◆ **Data to process**
----
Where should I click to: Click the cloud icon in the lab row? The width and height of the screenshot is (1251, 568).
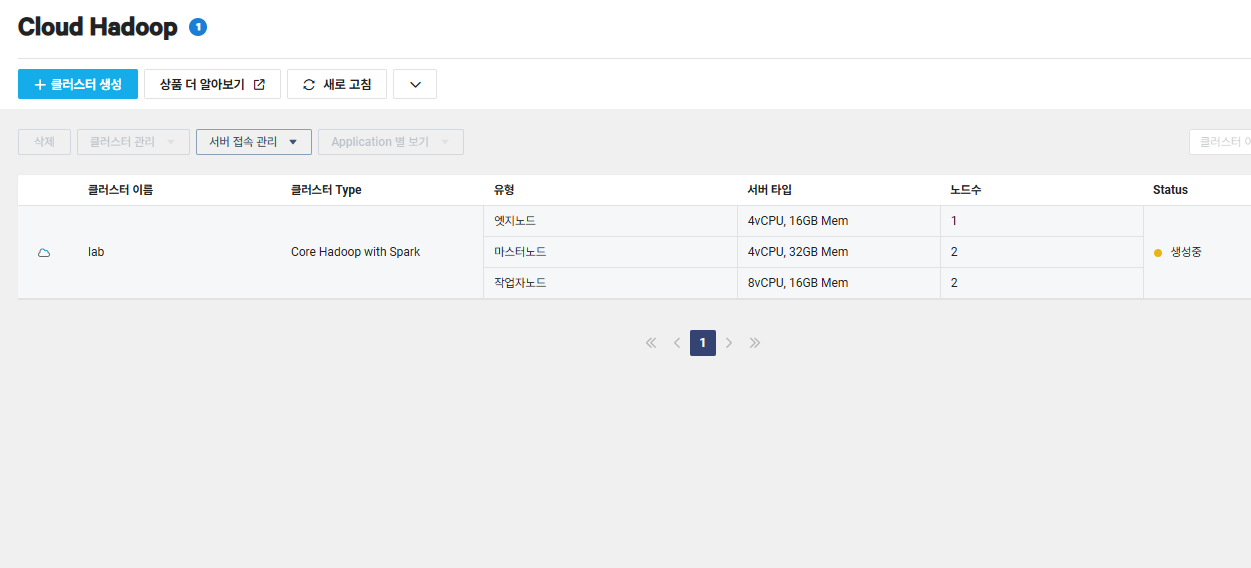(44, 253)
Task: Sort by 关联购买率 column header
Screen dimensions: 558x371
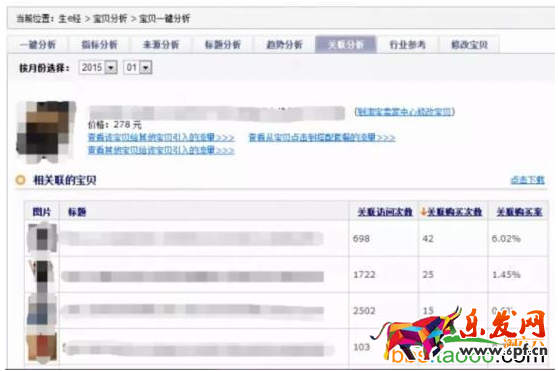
----
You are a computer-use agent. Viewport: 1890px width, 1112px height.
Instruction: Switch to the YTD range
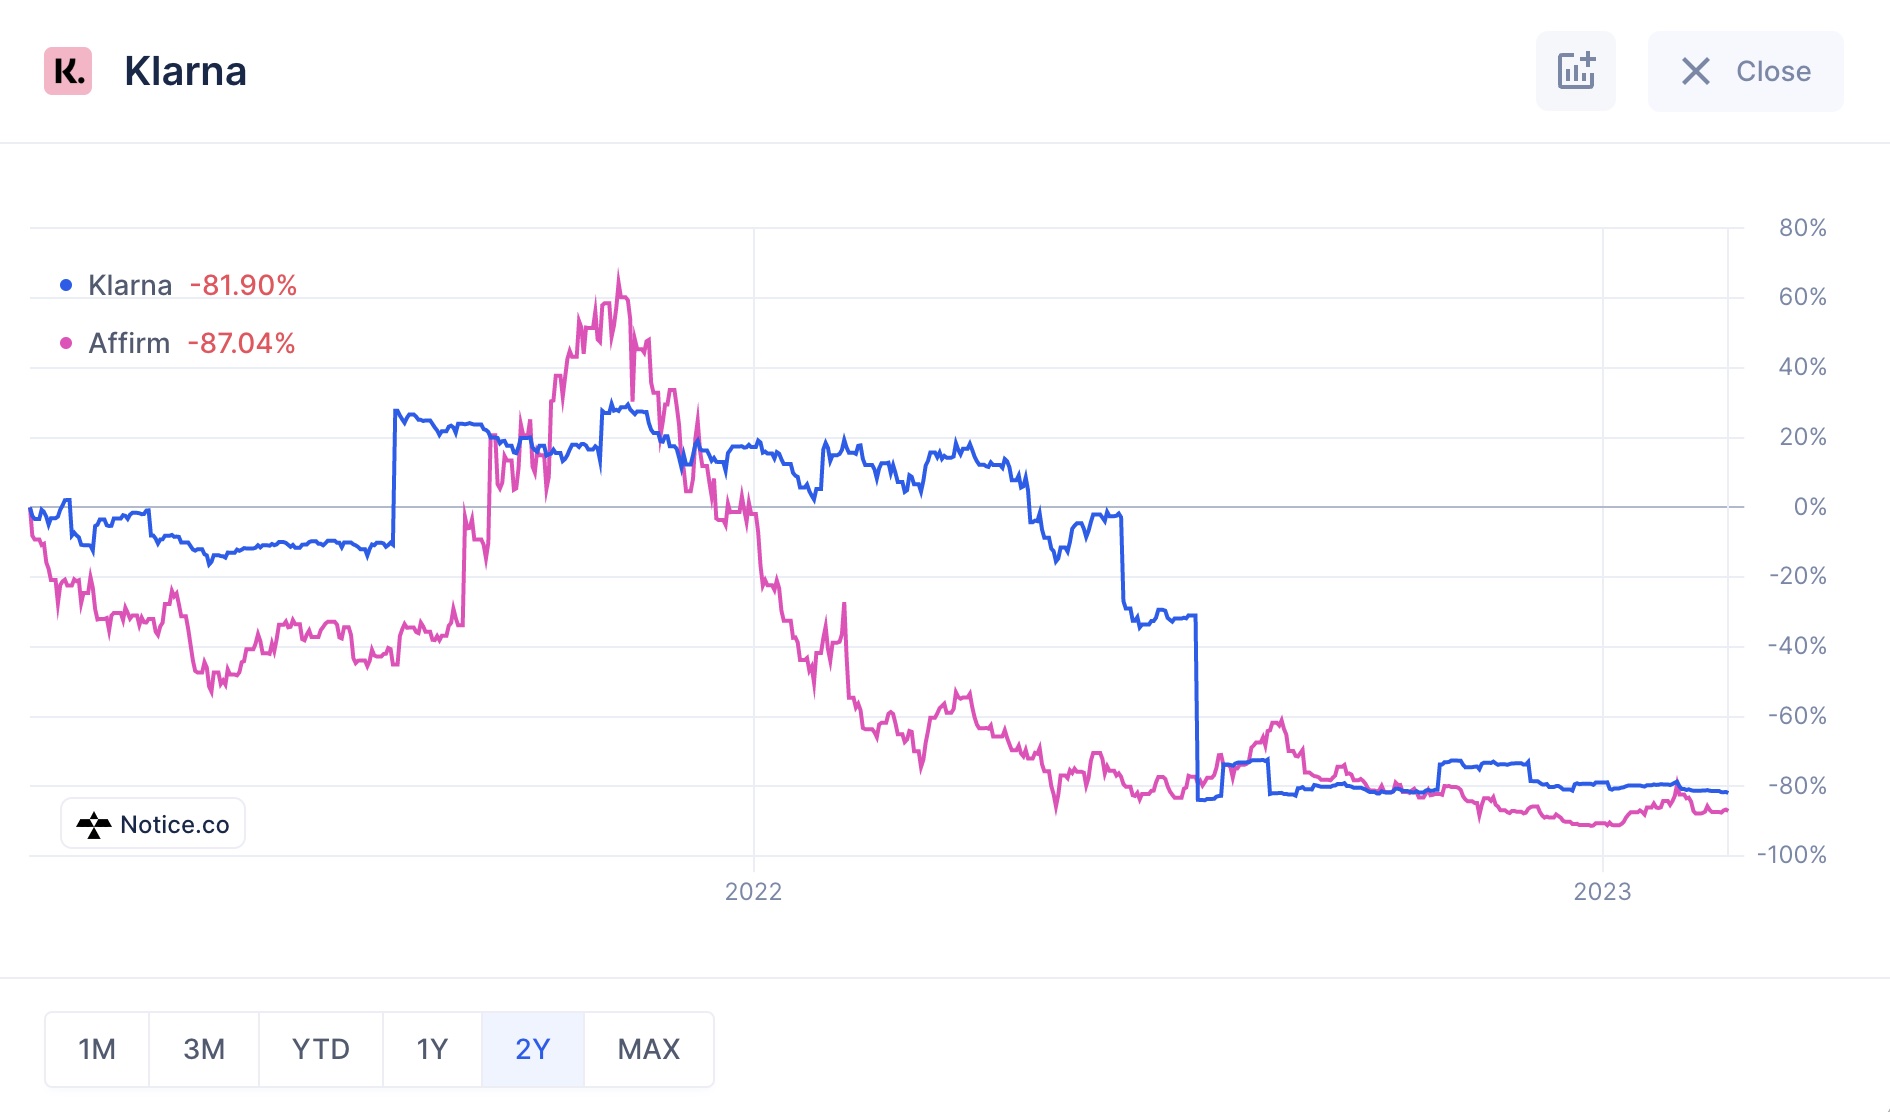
----
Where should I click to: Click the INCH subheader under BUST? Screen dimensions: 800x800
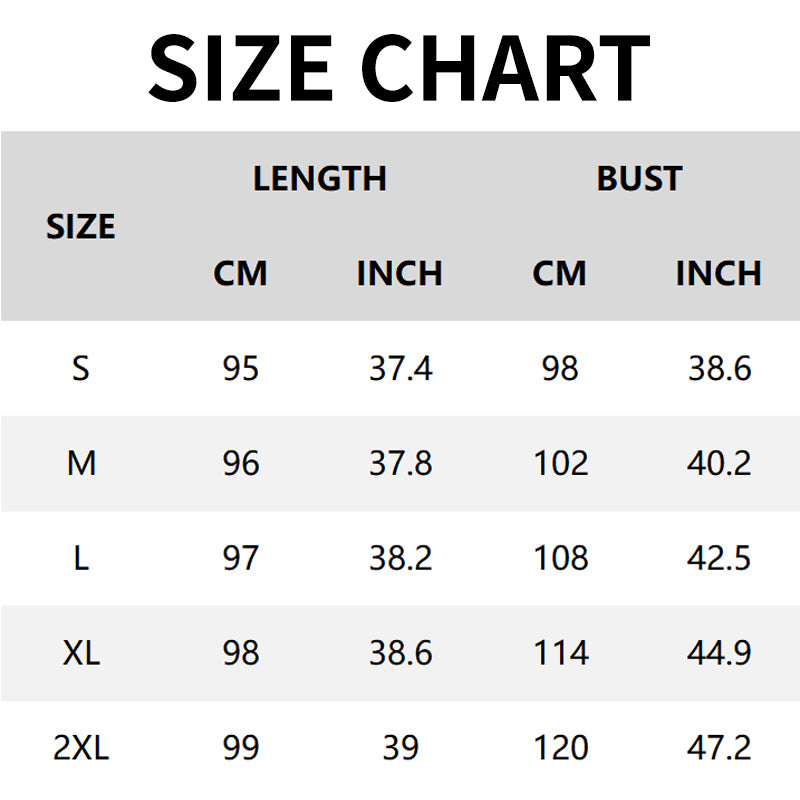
----
◆ **Work to be completed**
From the records above, write out exactly the lines that begin at the line with "Where should I click to: Click the cloud" and end at the line with "Screen dimensions: 558x371". Pictures must not appear in the output.

◆ **Result for this exercise**
Where should I click to: Click the cloud icon in the lab row? The width and height of the screenshot is (1251, 568).
(44, 253)
Task: Sort by 关联购买率 column header
Screen dimensions: 558x371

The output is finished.